Short problem A: Please turn the lines of the records below into a numbered list, omitting blank lines.

Selected text:

--- begin ---

VLSI Velocity and Wind River Systems Software Tools Connect for Embedded Hardware/Software Co-Design
SAN JOSE, Calif.--(BUSINESS WIRE)--Nov. 2, 1998--
Complete Solution for Embedded Systems-on-a-Chip
Development Cuts Design Cycle Time; ASIC Design and Software Development in Parallel
VLSI Technology, Inc. (NASDAQ:VLSI) has strengthened the Velocity(TM) Rapid Silicon Prototyping initiative's credentials as an innovative solution for embedded hardware/software co-design by establishing a technical linkage with Wind River Systems' Tornado(TM) development environment and VxWorks(R) embedded operating system.
Hardware/software co-design makes big contributions to Rapid Silicon Prototyping's ability to cut embedded system-on-a-chip design cycles by 50 percent or more. Support for industry-leading software from Wind River Systems marks an important milestone in the emergence of the Velocity initiative as an industrial-strength alternative for time-to-market-critical embedded product design and development programs.
Jim Jacot, VLSI Velocity product marketing manager commented: "The Wind River operating system and tools compatibility gives the Velocity RSP7 platform instant street credibility as a real-world hardware/software co-development solution. Here, a leading embedded systems software environment meets the world's most innovative system-on-a-chip design methodology. Together, VLSI and Wind River products boost the ability of application developers to bring new generations of embedded systems products to market faster and with less development cycle risk than ever before."
Dave Sheaffer, director of market development at Wind River Systems said: "Embedded systems-on-a-chip are the next frontier for our industry segment. Embedded computing began as board-based 'VME-style' systems, spread out to encompass microprocessor-based custom hardware and is now ready to move to single-chip architectures integrating microprocessor cores, DSPs, peripherals, memory, and function-specific circuit blocks. The Tornado-Velocity relationship reengineers the development cycle to run hardware and software design in parallel, simultaneously increasing the productivity of product development teams."

--- end ---

Records for this task:
--- begin ---

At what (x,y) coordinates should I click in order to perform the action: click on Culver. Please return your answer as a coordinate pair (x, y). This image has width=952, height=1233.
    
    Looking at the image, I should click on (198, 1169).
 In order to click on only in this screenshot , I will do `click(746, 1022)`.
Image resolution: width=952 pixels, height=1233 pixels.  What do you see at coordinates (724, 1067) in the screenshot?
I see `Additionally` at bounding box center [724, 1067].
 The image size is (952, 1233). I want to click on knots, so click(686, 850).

--- end ---

Short problem B:
Answer these questions from the VLSI and Wind River announcement, one per line:
(i) By how much does Rapid Silicon Prototyping cut embedded system-on-a-chip design cycles?
(ii) What is Jim Jacot's title?
(iii) What kind of systems did embedded computing begin as, according to Dave Sheaffer?

Exercise result A:
1. At what (x,y) coordinates should I click in order to perform the action: click on Culver. Please return your answer as a coordinate pair (x, y). This image has width=952, height=1233.
2.     Looking at the image, I should click on (198, 1169).
3.  In order to click on only in this screenshot , I will do `click(746, 1022)`.
4. Image resolution: width=952 pixels, height=1233 pixels.  What do you see at coordinates (724, 1067) in the screenshot?
5. I see `Additionally` at bounding box center [724, 1067].
6.  The image size is (952, 1233). I want to click on knots, so click(686, 850).

Exercise result B:
(i) By 50 percent or more.
(ii) VLSI Velocity product marketing manager.
(iii) Board-based "VME-style" systems.